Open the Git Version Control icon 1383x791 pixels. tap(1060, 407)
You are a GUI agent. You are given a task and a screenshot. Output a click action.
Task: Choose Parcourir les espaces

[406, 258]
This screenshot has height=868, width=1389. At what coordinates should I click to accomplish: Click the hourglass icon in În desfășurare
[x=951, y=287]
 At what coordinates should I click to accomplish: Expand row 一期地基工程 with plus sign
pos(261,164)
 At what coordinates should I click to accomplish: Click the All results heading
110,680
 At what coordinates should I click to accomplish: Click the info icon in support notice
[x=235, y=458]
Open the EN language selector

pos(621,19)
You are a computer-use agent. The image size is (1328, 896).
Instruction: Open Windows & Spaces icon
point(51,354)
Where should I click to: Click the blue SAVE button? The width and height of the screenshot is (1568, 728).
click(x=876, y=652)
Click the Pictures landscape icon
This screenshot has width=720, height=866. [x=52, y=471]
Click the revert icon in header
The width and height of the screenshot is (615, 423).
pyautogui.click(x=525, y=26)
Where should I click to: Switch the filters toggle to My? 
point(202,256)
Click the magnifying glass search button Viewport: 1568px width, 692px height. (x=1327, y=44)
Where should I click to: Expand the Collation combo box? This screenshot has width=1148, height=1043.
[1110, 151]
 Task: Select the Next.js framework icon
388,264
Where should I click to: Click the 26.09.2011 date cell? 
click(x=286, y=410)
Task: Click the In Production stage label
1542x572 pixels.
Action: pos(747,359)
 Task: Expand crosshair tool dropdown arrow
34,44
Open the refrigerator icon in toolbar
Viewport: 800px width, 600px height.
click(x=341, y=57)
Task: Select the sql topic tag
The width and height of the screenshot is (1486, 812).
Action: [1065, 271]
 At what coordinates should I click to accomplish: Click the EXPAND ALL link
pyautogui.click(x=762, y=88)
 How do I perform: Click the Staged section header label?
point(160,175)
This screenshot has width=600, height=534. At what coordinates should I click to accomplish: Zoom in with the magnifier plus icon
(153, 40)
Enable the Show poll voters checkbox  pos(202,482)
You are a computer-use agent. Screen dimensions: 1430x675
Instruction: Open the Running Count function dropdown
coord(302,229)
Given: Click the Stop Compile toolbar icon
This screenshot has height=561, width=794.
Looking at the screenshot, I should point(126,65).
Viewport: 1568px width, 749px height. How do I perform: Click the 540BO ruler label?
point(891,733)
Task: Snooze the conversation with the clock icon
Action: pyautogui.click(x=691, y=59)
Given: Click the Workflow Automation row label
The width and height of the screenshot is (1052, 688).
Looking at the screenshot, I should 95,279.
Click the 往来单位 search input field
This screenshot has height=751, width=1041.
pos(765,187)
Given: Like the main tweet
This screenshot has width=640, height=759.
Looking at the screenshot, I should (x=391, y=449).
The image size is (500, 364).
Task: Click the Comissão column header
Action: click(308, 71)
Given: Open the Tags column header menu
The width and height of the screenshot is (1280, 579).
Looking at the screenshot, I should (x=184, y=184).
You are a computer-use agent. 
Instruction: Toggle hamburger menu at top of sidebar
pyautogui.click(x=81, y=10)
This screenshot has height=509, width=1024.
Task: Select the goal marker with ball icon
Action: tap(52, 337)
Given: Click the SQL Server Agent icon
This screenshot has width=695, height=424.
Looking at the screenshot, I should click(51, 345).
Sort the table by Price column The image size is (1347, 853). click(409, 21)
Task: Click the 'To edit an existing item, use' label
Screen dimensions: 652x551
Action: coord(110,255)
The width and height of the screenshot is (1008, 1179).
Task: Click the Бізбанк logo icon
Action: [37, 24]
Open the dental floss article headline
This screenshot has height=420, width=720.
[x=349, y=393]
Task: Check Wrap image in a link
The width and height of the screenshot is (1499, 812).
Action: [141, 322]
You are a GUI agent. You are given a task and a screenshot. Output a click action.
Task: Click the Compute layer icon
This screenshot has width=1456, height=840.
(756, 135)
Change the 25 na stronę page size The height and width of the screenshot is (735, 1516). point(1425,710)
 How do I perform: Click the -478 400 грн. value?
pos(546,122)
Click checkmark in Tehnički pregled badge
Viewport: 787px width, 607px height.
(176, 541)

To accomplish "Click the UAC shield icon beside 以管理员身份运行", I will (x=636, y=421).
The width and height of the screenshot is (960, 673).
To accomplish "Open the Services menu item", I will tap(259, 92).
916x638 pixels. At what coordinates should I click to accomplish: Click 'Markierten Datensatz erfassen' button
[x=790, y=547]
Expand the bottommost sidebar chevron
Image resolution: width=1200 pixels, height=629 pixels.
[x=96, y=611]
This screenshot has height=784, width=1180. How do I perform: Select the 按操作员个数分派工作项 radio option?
☆ ☆ ☆ ☆ ☆
◆ **Aim of the task**:
Gather every line above that contains the string "pixels" and copy each one out in full. Case counts.

◆ **Solution to this problem**:
Open the Git Version Control icon 1383x791 pixels. tap(1060, 407)
1542x572 pixels.
916x638 pixels. At what coordinates should I click to accomplish: Click 'Markierten Datensatz erfassen' button
Image resolution: width=1200 pixels, height=629 pixels.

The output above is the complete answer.